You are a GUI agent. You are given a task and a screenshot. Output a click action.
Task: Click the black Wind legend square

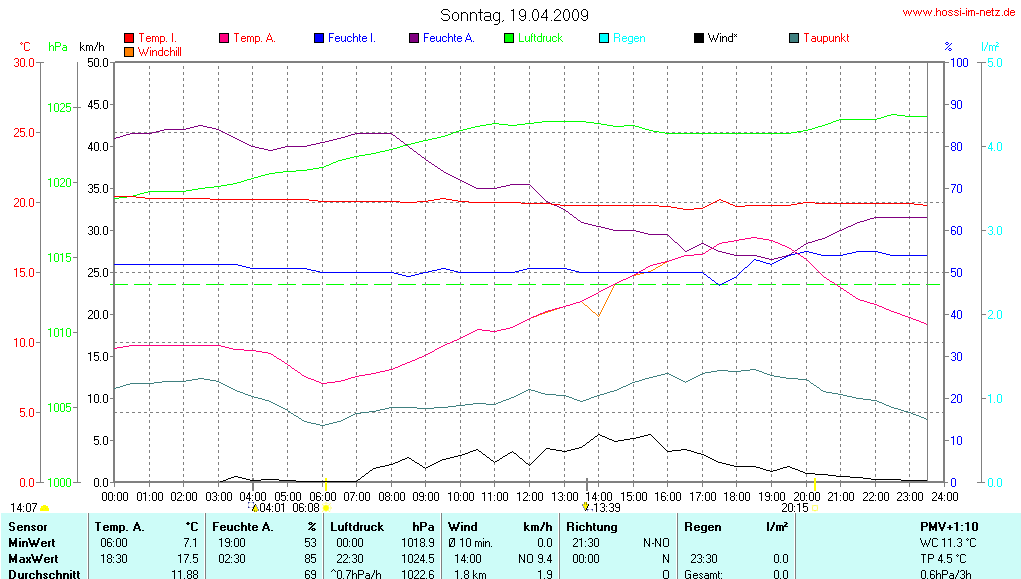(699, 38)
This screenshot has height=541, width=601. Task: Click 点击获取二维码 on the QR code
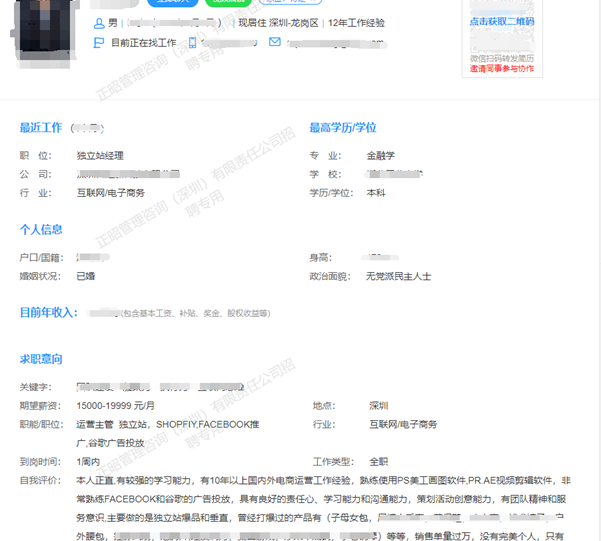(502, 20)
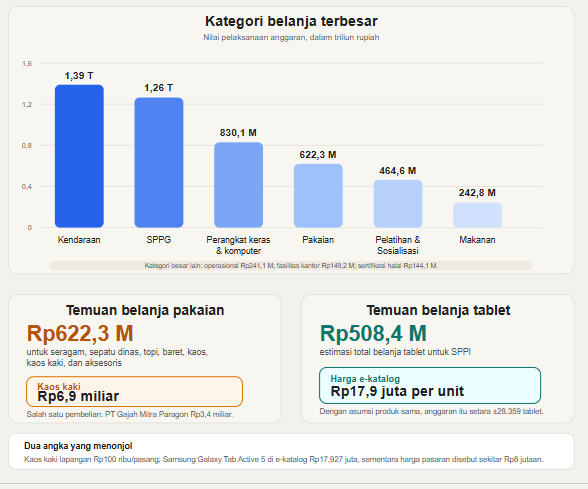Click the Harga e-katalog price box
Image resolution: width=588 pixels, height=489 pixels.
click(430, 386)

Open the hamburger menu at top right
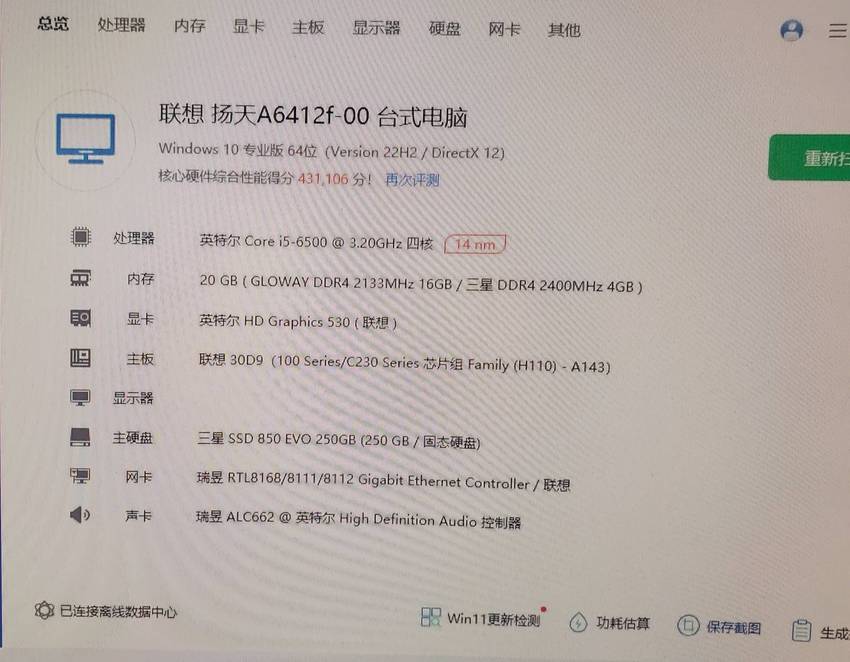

++++++++++

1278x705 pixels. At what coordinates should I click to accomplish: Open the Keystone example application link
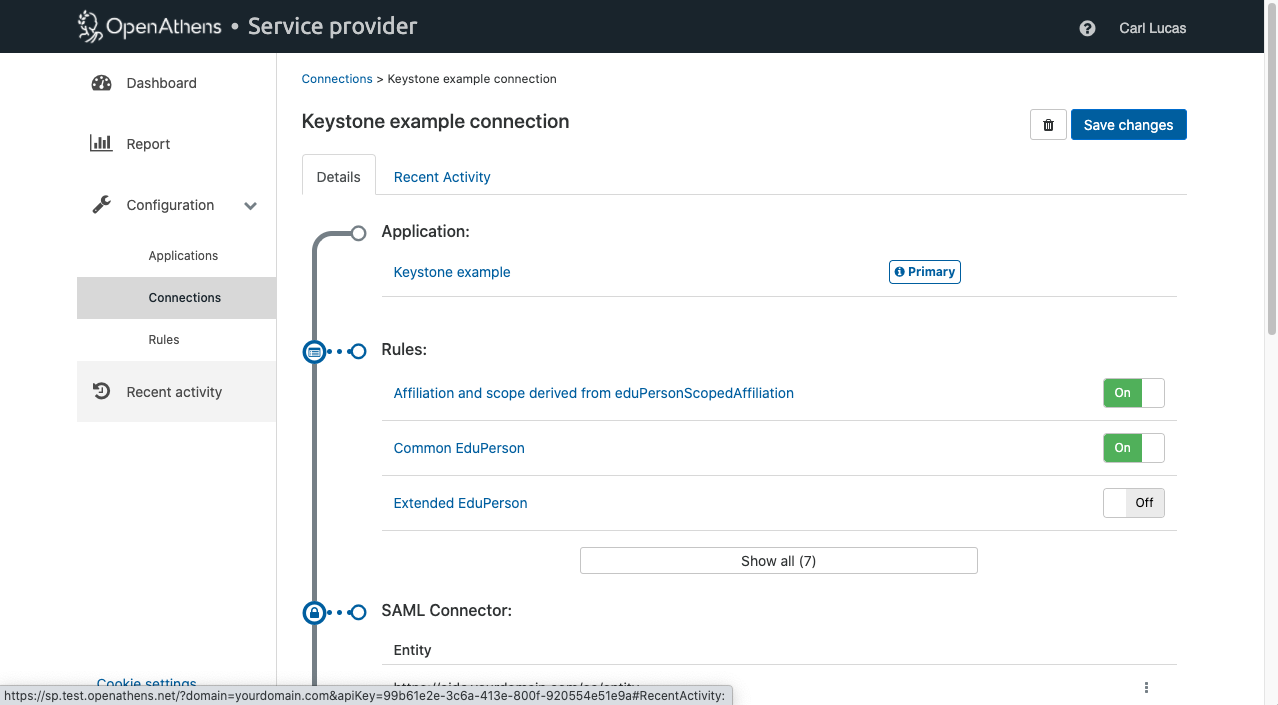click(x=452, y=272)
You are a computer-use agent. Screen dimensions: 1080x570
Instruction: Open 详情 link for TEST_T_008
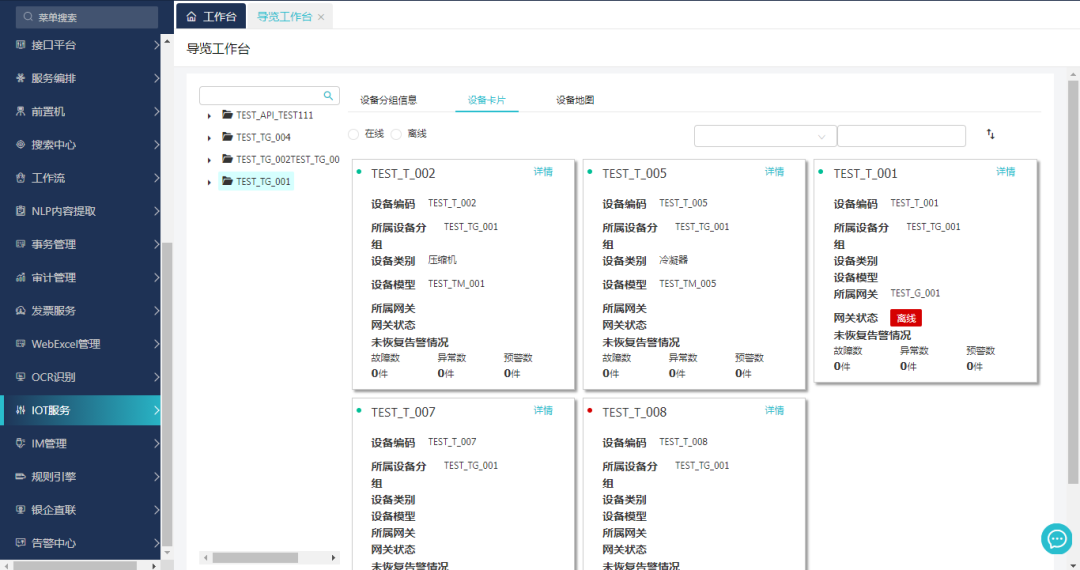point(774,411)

++++++++++

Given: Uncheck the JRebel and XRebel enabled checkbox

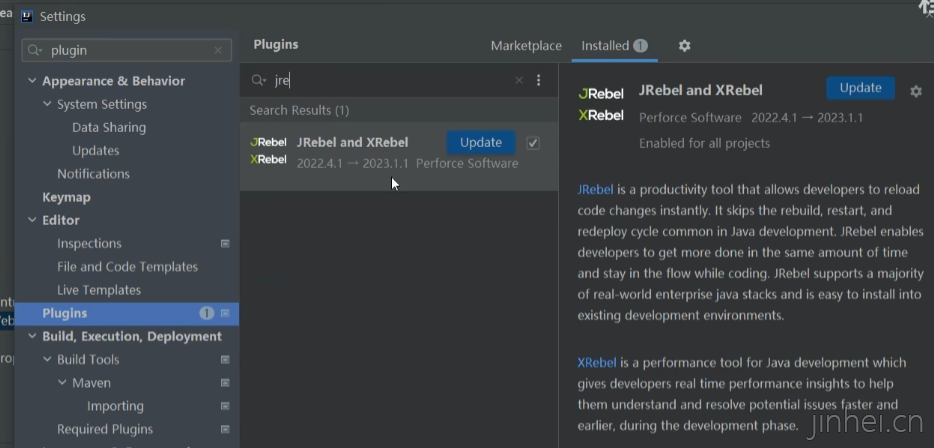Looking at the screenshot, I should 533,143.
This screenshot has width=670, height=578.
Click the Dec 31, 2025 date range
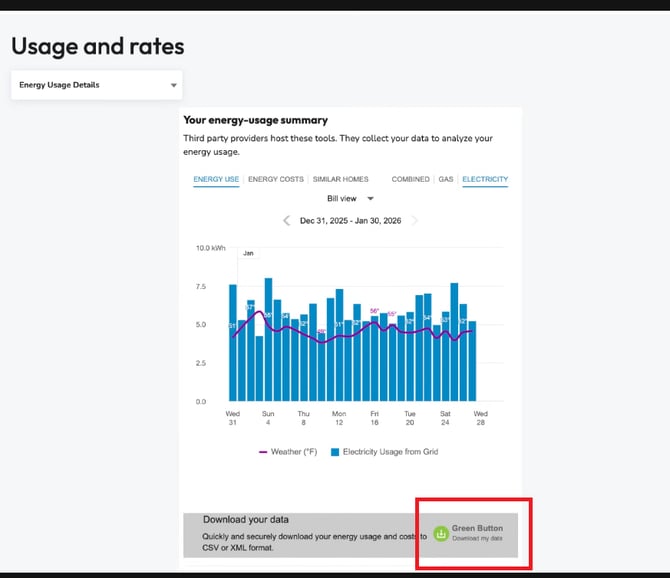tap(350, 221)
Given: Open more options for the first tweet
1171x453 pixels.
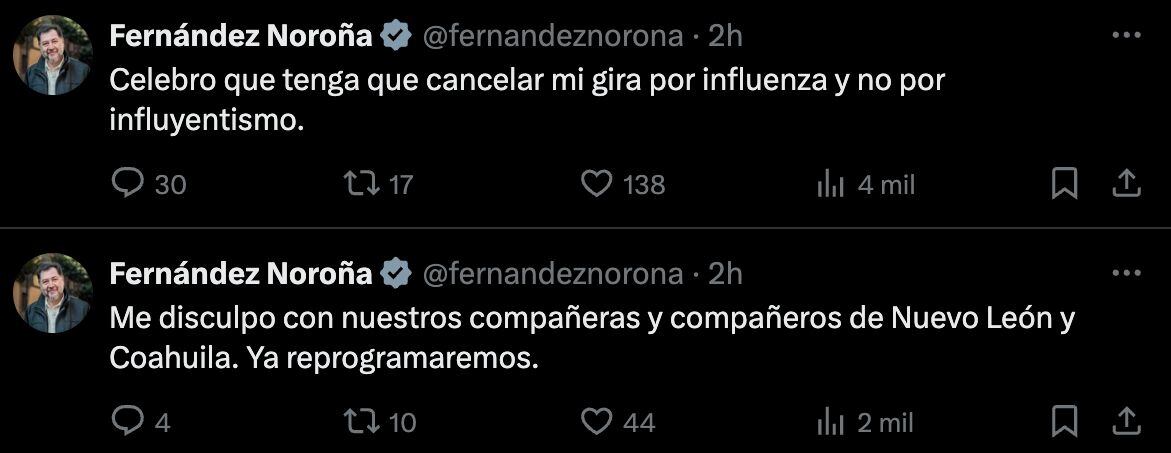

++++++++++

## Assignment
What lines in the entries contain "agent"? Report each one by copying it.

## Finished task
You are a GUI agent. You are given a task and a screenshot. Output a click action.
You are a computer-use agent. Screen dimensions: 1080x570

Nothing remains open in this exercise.